Perhaps because my life has always been centered around the academic calender, New Years has never particularly felt like the start of something new. When the holiday is over, I return to the same drudgery of my life, largely unchanged by the uptick in the numerical value of the year. The older I get, the more I start to appreciate the need for the arbitrary demarcation of beginning and end. More and more, life seems like a static endeavor. Without major events to look forward to, going to college for example, it becomes hard to delineate any sort of pattern to life. Thats why New Years is so important, though people realize that nothing has intrinsically changed just because of the date, they simultaneously realize that nothing changes unless that change is sought out. To wit, the prevalence of New Year's resolutions, though people understand that just because it is now January it will still be just as hard to break long formed habits, they embrace the ritual. Declaring the start of a new beginning is easier when there is a sense of organization around it. Even the idea of making out with a stranger at midnight owes something to the arbitrary sense of new beginning. Romantically helpless people become emboldened by the promise of a new start, people lower their guard, and from this amorphous idea of beginning, an actual beginning arises.

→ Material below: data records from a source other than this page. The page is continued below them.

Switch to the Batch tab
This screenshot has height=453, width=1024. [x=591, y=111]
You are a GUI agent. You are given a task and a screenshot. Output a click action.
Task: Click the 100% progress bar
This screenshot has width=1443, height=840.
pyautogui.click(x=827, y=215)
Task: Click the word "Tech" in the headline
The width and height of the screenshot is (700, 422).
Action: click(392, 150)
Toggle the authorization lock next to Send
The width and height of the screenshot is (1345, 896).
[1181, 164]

The beginning of 2012, provided the world doesn't end as our Mayan friends may or may not have predicted, will be dominated by the same stories. The Syrian revolts, the Russian protests, the Iowa caucuses, will all still be the focus of the public conversation. As new stories arise, the year begins to take shape, it doesn't matter if something happens in late December, or early January, though it feels like it does. The Gabrielle Gifford shooting, for example, in the beginning of this year seemed to presage a tumultuous year, just as some news story will surely arise in early January that will augur either good or bad tidings for the year.

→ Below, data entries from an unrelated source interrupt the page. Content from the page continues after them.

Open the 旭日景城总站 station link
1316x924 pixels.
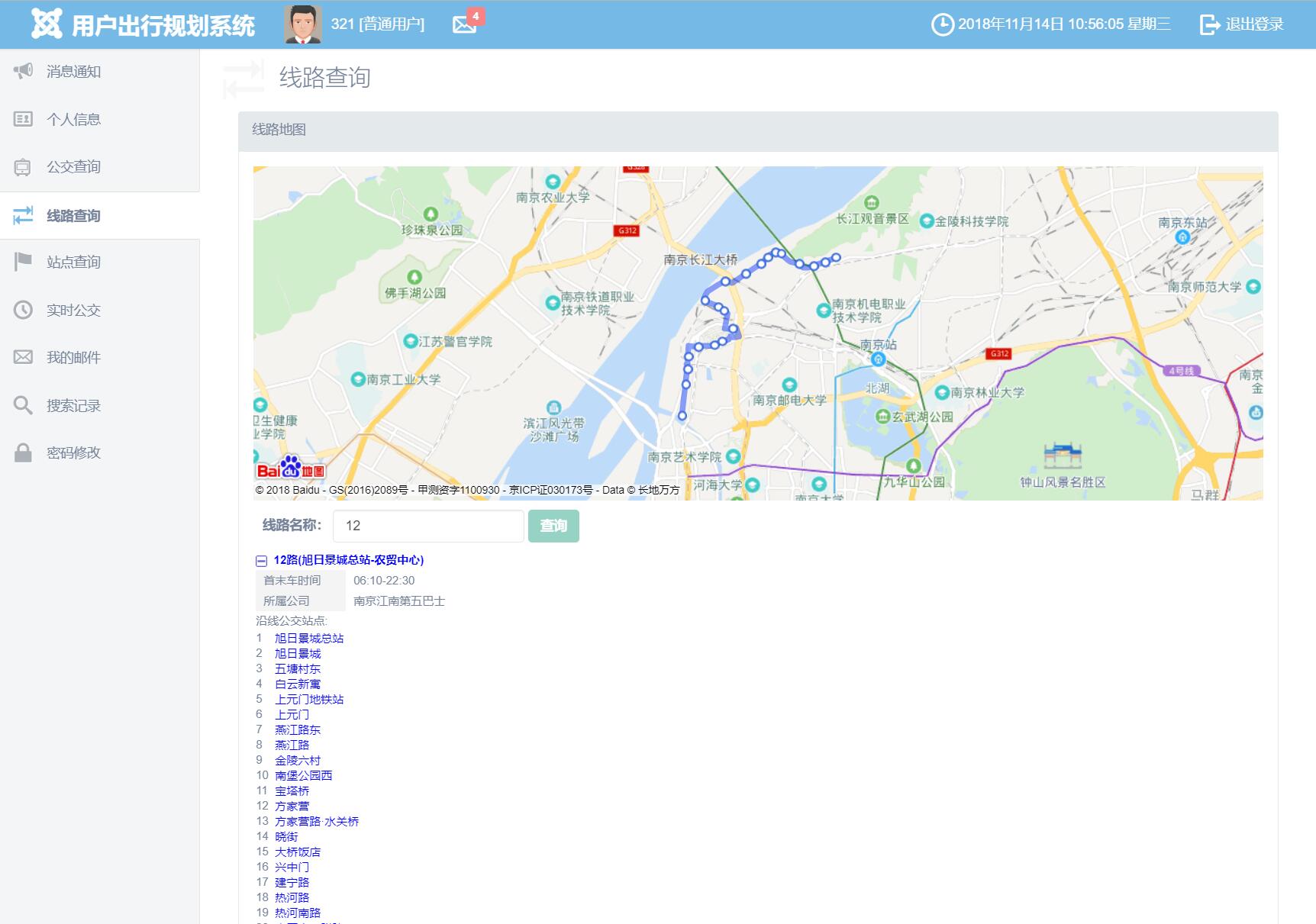(x=309, y=639)
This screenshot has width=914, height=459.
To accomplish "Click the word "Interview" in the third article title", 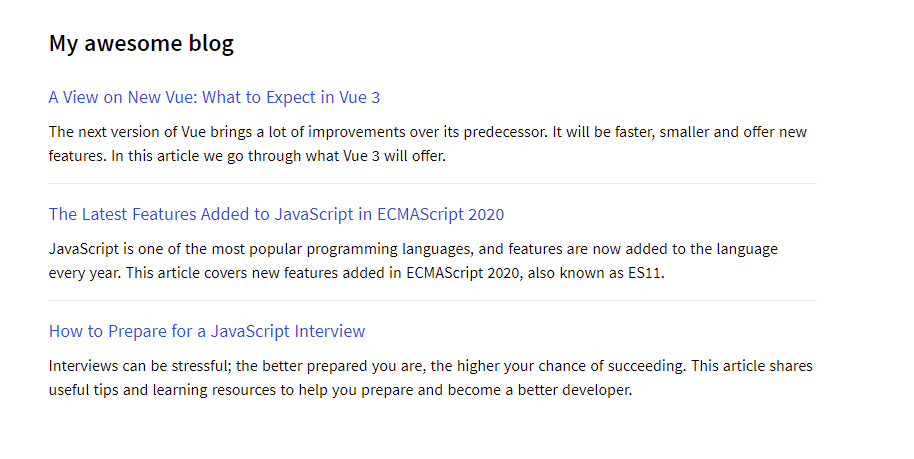I will tap(330, 331).
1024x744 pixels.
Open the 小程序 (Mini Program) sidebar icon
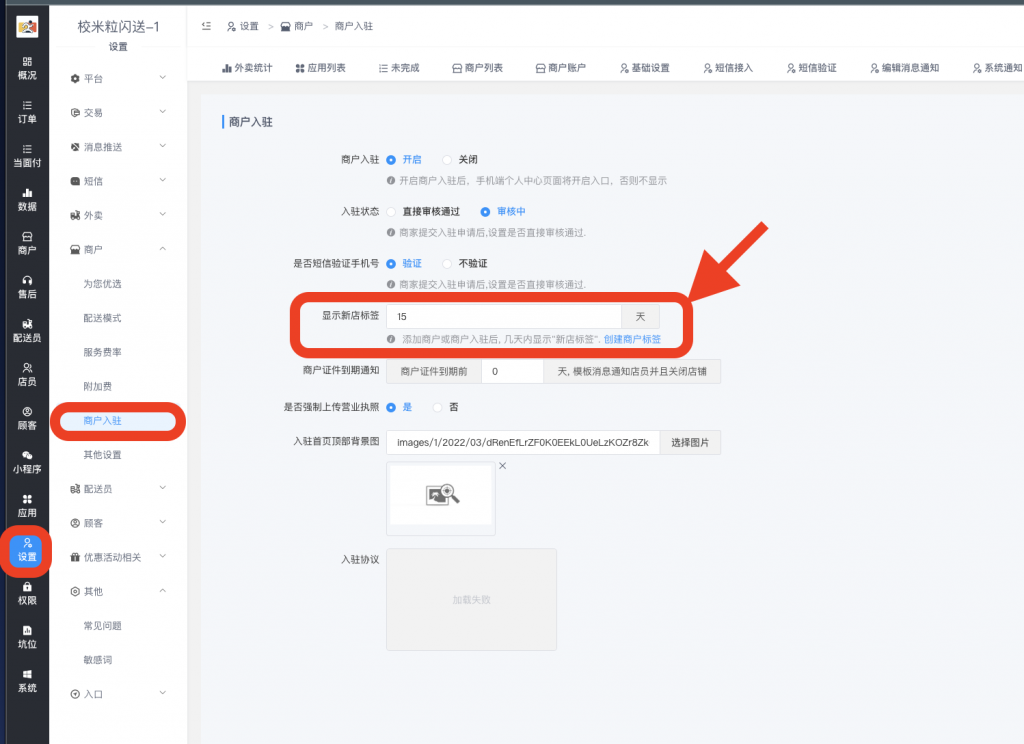tap(25, 464)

The New Years season, in this age of online commentary, has brought with it an unending number of lists about various 'years best.' Again, does it change the aesthetics of a movie if it comes out in December or January? Of course not, but without that delineation to guide us, the past becomes muddled into an uncategorizable mish mosh of all that has preceded us.

All that said, I hope those who wish for a new beginning of January 1st get there wish. Those that enjoyed 2011, keep doing what you're doing. Here at the Redel Traub Report, we will continue to bring you salient analysis, mixed in with the whimsy we've all come to expect. Happy New Year, Merry Christmas, Happy Kwanza, etc, we'll see you in 2012!